(Uit te voeren taken):
[a] Waar en in welk jaar vond volgens de tekst over Notwehr de wereldpremière plaats?
[b] Geef uit de tekst over Notwehr woord voor woord het stuk weer dat begint bij "Scènefoto Notwehr in" en doorloopt tot en met "de nieuwe opera.".

Sjaron Minailo vecht voor de kunst
Zaterdag 18 mei vindt tijdens het O. Festival in Rotterdam de Nederlandse première plaats van Notwehr van componist Annelies van Parys en de Nederlandse regisseur Sjaron Minailo. De voorstelling is gemaakt in opdracht van de Biënnale van Venetië. De wereldpremière, die in 2022 plaatsvond in de befaamde Scuola Grande di San Rocco, maakte grote indruk op pers en publiek. Ik sprak met Sjaron over het werk, over activisme en kunst.
Scènefoto Notwehr in de Scuola Grande di San Rocco. Foto:© Andrea Avezzu
Hoe ben je destijds bij het onderwerp van Notwehr terechtgekomen?
Sjaron Minailo: ‘De opdracht was aan Annelies van Parys, de componist. En zij heeft meteen Gaea Schoeters, de librettist, met wie ze altijd samenwerkt en mij er bij gevraagd. We hadden toen net twee gezamenlijke producties achter de rug. Het was heel leuk want de opdracht was driedelig. A: een nieuw opera schrijven, B: het moest zich afspelen op een fantastische locatie, de Scuola Grande die San Rocco, in Venetië, beter kan het niet en C : de madrigaalcyclus La Barcadi Venezia a Padua (gepubliceerd in 1605) van Adriano Banchieri. Die moest ook een rol spelen in de nieuwe opera.
Toen we op de meer dan prachtige locatie kwamen viel het Gaea (een fantastische feministische schrijver) meteen op dat er heel mooie houten sculpturen van naakte vrouwen of in ieder geval bustes van naakte vrouwen waren. Gaea zei: ‘We moeten iets maken dat over vrouwenliefde gaat.’ Dat was de eerste wat bij haar opkwam. En daarna zei zij aan Annelies dat ze een stuk wilde opdragen aan de Wit-Russische fluitiste en politiek activiste Maria Kalesnikava. Zij kreeg een gevangenisstraf van elf jaar voor haar kritische houding en protest ten aanzien van het regime in haar vaderland. Gaea, Annelies en ik hebben als vrienden al jaren gesprekken over de relatie tussen activisme en kunst. En toen zei Gaea: ‘We moeten al deze thema’s bij elkaar brengen en ik ga wel iets bedenken.’ En een dag later kwam ze met het fantastische verhaal.
Ze had zich ook een beetje laten inspireren door de film Volver, van Pedro Almodovar. Daarbij kwam het gegeven van de madrigalen van Banchieri. Het werk van Banchieri gaat over een groep vreemde mensen die samen op een boot van Padua naar Venetië zit. Ze vertellen hun verhalen, hun geschiedenissen en daardoor ontstaat een soort scala aan mensheid, een soort pre-humanistische beeld. En dat vond Gaea interessant. Wat gebeurt er als je twee hele verschillende mensen bij elkaar zet met uiteenlopende wereldvisies en wat gebeurt er als je die twee met elkaar confronteert? En kunnen ze naar elkaar toe groeien of niet? Dat was een soort van uitgangspunt voor haar.

[Vastgelegde gegevens]
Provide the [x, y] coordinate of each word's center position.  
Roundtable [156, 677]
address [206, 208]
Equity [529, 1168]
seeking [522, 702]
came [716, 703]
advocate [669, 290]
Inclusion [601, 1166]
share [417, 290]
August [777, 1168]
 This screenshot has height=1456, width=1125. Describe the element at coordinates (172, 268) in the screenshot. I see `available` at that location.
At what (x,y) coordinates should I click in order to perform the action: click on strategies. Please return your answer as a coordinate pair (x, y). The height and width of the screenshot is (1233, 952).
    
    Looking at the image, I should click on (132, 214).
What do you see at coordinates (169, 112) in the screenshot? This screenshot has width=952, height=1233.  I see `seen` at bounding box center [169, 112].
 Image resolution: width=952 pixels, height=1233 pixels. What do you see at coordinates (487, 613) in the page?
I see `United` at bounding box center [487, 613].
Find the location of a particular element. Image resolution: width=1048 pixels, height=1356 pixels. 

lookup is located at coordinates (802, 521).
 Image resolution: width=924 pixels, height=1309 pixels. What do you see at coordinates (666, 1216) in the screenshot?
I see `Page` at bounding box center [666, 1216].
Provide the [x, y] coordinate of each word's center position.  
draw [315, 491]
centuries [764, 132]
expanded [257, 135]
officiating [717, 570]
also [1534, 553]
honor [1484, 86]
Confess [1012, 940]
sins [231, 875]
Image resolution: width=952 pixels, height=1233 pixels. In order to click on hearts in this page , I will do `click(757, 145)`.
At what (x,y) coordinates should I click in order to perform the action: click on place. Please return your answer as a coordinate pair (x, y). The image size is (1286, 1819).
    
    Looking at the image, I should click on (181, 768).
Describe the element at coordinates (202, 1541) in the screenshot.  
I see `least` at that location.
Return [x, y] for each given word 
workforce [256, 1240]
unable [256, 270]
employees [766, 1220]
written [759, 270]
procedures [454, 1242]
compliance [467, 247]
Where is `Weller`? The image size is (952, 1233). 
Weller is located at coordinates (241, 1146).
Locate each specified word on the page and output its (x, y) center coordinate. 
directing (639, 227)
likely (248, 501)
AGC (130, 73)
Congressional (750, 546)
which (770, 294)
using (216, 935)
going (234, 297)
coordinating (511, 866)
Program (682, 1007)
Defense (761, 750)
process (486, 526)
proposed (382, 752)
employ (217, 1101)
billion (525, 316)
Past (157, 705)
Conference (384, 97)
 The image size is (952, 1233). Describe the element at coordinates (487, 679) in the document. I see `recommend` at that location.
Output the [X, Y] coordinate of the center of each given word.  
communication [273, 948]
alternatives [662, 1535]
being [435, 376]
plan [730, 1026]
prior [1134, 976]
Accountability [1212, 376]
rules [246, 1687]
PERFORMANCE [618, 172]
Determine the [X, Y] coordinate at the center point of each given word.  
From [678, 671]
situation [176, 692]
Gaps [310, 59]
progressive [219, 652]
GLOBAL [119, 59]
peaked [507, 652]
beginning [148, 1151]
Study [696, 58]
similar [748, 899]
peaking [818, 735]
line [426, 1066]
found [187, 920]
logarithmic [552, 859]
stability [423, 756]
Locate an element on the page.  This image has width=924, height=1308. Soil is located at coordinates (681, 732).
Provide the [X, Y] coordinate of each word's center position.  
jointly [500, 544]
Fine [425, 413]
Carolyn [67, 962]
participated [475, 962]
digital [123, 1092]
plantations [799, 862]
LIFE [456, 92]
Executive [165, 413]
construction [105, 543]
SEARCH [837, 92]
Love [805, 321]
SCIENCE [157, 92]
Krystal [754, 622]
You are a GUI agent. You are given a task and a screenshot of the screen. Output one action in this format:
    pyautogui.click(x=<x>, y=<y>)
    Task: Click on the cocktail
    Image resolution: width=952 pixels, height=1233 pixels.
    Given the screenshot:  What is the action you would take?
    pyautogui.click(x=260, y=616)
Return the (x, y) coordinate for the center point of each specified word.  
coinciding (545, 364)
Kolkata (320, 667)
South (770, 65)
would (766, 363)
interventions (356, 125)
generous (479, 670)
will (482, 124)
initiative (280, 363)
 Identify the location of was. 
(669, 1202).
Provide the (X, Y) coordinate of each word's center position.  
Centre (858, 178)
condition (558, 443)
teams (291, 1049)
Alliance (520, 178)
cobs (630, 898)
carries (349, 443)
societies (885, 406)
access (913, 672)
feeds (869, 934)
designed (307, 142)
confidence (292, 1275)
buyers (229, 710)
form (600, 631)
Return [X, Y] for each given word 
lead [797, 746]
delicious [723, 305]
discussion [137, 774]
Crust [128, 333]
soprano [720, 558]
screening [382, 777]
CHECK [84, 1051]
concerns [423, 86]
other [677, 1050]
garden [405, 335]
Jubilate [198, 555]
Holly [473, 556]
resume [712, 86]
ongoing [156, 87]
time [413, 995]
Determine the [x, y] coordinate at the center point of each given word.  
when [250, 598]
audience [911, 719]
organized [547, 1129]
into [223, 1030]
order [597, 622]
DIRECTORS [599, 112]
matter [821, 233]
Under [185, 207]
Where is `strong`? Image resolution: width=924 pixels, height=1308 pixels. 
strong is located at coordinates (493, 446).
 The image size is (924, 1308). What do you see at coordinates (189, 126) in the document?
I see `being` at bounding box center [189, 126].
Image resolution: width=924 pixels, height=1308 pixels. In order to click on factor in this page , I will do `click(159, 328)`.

(Resultaten per taak):
[a] In 2022, in de Scuola Grande di San Rocco.

[b]
Scènefoto Notwehr in de Scuola Grande di San Rocco. Foto:© Andrea Avezzu
Hoe ben je destijds bij het onderwerp van Notwehr terechtgekomen?
Sjaron Minailo: ‘De opdracht was aan Annelies van Parys, de componist. En zij heeft meteen Gaea Schoeters, de librettist, met wie ze altijd samenwerkt en mij er bij gevraagd. We hadden toen net twee gezamenlijke producties achter de rug. Het was heel leuk want de opdracht was driedelig. A: een nieuw opera schrijven, B: het moest zich afspelen op een fantastische locatie, de Scuola Grande die San Rocco, in Venetië, beter kan het niet en C : de madrigaalcyclus La Barcadi Venezia a Padua (gepubliceerd in 1605) van Adriano Banchieri. Die moest ook een rol spelen in de nieuwe opera.